| PROMPT |
Word for word, copy the line containing "Expand the second post's chevron options menu" and each line after it in the records below, ending with the last line.

[Items from a dataset]

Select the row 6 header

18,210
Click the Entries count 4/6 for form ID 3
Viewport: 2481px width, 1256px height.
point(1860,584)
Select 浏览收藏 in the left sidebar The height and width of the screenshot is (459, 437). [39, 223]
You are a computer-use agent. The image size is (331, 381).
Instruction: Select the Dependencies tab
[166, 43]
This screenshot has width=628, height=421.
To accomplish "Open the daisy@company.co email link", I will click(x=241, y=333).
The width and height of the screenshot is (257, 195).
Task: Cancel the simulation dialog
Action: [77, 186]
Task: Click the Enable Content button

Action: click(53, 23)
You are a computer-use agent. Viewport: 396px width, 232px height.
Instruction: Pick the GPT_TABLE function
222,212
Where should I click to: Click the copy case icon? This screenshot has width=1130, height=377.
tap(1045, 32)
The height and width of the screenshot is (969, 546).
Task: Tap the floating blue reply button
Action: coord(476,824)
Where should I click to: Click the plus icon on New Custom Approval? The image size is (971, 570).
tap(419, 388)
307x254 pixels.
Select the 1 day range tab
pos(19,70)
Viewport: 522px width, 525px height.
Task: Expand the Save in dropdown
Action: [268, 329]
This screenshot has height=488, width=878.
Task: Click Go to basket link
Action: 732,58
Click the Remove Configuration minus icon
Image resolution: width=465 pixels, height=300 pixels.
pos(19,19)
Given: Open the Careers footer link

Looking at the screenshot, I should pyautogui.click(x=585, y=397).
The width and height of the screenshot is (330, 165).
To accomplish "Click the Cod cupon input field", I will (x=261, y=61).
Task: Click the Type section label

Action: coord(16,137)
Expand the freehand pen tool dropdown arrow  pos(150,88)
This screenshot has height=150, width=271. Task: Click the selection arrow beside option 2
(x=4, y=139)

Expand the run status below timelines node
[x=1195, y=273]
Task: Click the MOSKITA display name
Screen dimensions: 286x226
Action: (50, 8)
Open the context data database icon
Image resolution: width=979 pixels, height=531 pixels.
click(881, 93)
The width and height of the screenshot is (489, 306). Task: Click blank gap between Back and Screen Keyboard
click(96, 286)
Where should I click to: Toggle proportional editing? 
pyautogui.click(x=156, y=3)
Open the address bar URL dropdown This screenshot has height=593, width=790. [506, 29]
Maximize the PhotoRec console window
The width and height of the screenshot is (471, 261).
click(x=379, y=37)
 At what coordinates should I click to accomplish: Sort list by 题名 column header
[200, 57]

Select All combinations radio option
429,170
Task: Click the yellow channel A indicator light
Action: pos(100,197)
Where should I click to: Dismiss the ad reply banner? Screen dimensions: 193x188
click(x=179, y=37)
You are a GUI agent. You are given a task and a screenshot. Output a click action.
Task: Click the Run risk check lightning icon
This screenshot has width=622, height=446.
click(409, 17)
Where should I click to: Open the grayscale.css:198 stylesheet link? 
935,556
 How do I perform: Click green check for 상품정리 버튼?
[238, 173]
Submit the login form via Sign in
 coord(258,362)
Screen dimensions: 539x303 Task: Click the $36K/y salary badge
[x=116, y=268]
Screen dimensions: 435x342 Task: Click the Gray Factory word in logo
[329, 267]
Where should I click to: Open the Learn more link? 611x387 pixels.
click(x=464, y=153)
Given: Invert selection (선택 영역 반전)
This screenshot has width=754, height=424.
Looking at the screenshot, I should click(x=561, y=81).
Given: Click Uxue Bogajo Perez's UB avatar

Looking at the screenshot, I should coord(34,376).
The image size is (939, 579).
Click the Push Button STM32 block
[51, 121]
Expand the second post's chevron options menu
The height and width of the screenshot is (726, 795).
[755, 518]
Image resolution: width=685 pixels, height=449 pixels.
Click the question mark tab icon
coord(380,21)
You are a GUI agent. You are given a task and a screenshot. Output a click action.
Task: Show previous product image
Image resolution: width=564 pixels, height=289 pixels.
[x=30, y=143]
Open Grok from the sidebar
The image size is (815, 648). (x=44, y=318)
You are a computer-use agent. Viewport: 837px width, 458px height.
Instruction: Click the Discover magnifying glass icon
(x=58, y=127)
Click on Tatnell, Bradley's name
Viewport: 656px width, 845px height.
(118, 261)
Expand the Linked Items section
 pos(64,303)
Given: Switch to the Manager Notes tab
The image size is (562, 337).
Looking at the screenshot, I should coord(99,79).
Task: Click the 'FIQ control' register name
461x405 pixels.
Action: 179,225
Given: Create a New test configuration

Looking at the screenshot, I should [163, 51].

| EXERCISE OUTPUT |
Expand the second post's chevron options menu
The height and width of the screenshot is (726, 795).
[755, 518]
Image resolution: width=685 pixels, height=449 pixels.
Click the question mark tab icon
coord(380,21)
You are a GUI agent. You are given a task and a screenshot. Output a click action.
Task: Show previous product image
Image resolution: width=564 pixels, height=289 pixels.
[x=30, y=143]
Open Grok from the sidebar
The image size is (815, 648). (x=44, y=318)
You are a computer-use agent. Viewport: 837px width, 458px height.
Instruction: Click the Discover magnifying glass icon
(x=58, y=127)
Click on Tatnell, Bradley's name
Viewport: 656px width, 845px height.
(118, 261)
Expand the Linked Items section
 pos(64,303)
Given: Switch to the Manager Notes tab
The image size is (562, 337).
Looking at the screenshot, I should coord(99,79).
Task: Click the 'FIQ control' register name
461x405 pixels.
Action: 179,225
Given: Create a New test configuration

Looking at the screenshot, I should [163, 51].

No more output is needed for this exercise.